Monday, October 27, 2014

Village Luncheon

When I think of Hong Kong, even after living here for so many years, I pretty much think of the crowded, congested life that everyone complains about.  It's such a colorful city…colorful in a good and bad way.  Sometimes it is difficult to escape the bad if you have to face crowds and congestion daily.

I was privileged to escape for a weekend and go through a little City Cleanse (One part rest, Two parts relaxation, and lots of water!)

I always forget that there are a lot of villages that are content to keeping the low-key life.  My favorite village(s) of the day:  Mui Wo's sleepy villages!

1.  I love the bridge:  There is a bridge to LITERALLY show the separation between life and dream.  Being an outsider of this village area, crossing the bridge is so symbolic.  It's like crossing into a world that is void of everything Hong Kong.

2.  I love the wildlife:  Life, on this particular day, was so serene.  The weather was too hot for the buffalo to be out, but the wild birds were plentiful!

3.  I love the silence:  The village was so silent that I could hear the lone bicycle paddling its way through one of the pathways…but couldn't locate the rider! 

4.  I love the view:  Look at the open air!  Look at the greenery!

5.  I love discovering things:  I actually didn't know there was an ancient village structure just hanging out on the side of the village.  I'm not sure if it was like a town hall.  It was a functional space, though, because people were celebrating on the ground floor.

6.  I love knowing villagers:  The highlight of Mui Wo is knowing people who live there.  This was actually why I was in the village…celebrating the marriage of two great friends.  I was so honored to have been invited to the family luncheon.  

Rest, relaxation, amazing people, and great food…another bunch of happy memories added to my life experience.

Friday, October 24, 2014

Accro Coffee

Current read:  "The Night Circus."

A minute walk off of Long Ping MTR Station, Exit B, there is a little neighborhood cafe called Accro Coffee.  The thing that drew me into this cafe was the huge sign that boasted World Siphonist Champion.  Though I am not a coffee connoisseur, I do like my coffee.

I've been here a lot recently because I have been trying to escape the sound of drills (the perks of living in Hong Kong…lots of buildings being constructed…and lots of apartments undergoing renovations).  

When it's boiling hot outside, I can take refuge in Accro's air-conditioned space.  When I'm tired from a long day of work, I can sip a cup of Joe and let my mind wander.  When I want to get away from the Yuen Long crowds, I can sit in solitude at one of Accro's tables.  When I want to finish a book that I have been mulling over for weeks, I can read the hell out of that book at Accro because of the chilled vibe.

Information shown →
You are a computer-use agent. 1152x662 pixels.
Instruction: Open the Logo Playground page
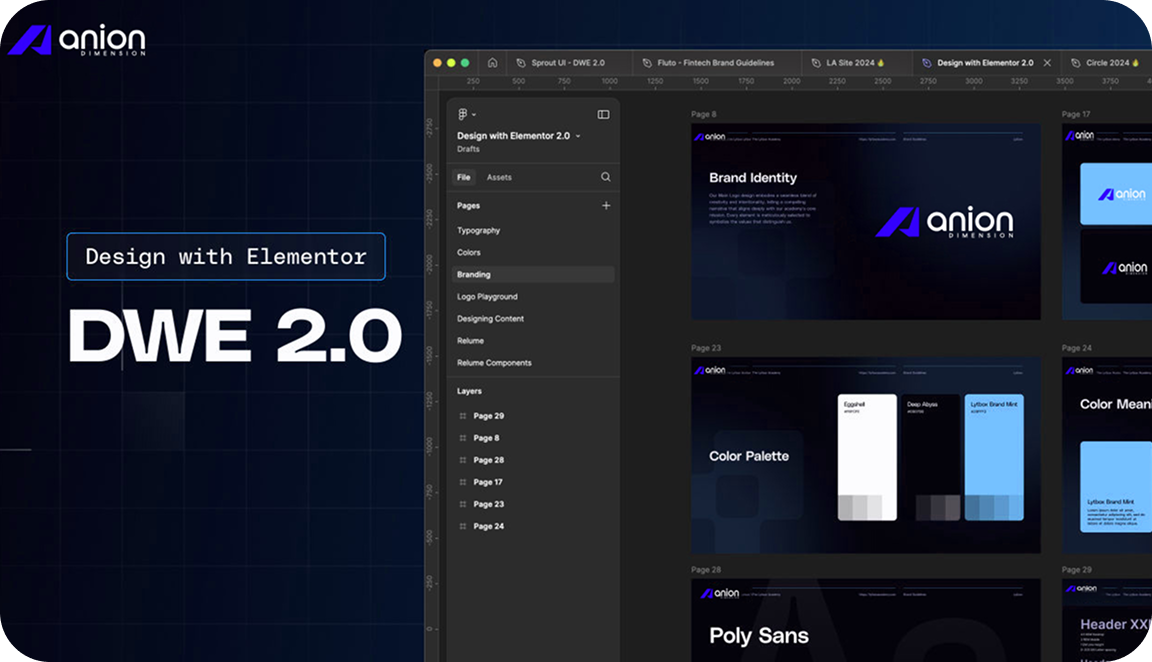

Written request 1 →
From the blog excerpt, return the part that opens with the words containing "I always forget" and closes with "birds were plentiful!", copied word for word.
Written request 2 →
According to the blog excerpt, what did the sign that drew the writer into Accro Coffee boast?
Written request 3 →
Extend the blog excerpt, beginning right after its last sentence.
The lines are separate material from the blog excerpt.

Result 1 →
I always forget that there are a lot of villages that are content to keeping the low-key life.  My favorite village(s) of the day:  Mui Wo's sleepy villages!

1.  I love the bridge:  There is a bridge to LITERALLY show the separation between life and dream.  Being an outsider of this village area, crossing the bridge is so symbolic.  It's like crossing into a world that is void of everything Hong Kong.

2.  I love the wildlife:  Life, on this particular day, was so serene.  The weather was too hot for the buffalo to be out, but the wild birds were plentiful!

Result 2 →
It boasted World Siphonist Champion.

Result 3 →
I've only indulged in the coffee here, which is pretty good.  I believe they serve snacks and, definitely, cakes as well.  Though this place is probably most proud of their siphoning of coffee, I think the ambience is the draw for me.

Wednesday, October 22, 2014

Amazing Finds: Knit and Crochet

Wednesday, recently, has become such a 50/50 day for me.  It's halfway through the work week, but with halfway more to go.  And, 

(1)  now that the weather is feeling a bit cooler during the evenings, 
(2)  the sun rises a tad bit later in the mornings, 
(3)  and I need coffee more than every to keep me going through the day, 

I just need a second to take a breath, gather my thoughts, and find my bearings.  

Today, I am back to blogging about the Pottinger Street steps and something that totally refreshed my spirits on this 50/50 Wednesday.

Whilst walking up the steps, I stumbled over something quite amazing.  I came face-to-face with some crocheted rails!

At first, I stopped and looked around.  I thought it was an art installation, but there were no signs attached.  It was a true blue mystery as to how yarn got all over the rails.

It's completely baffling and amazing how the yarn bandit sprung in the night.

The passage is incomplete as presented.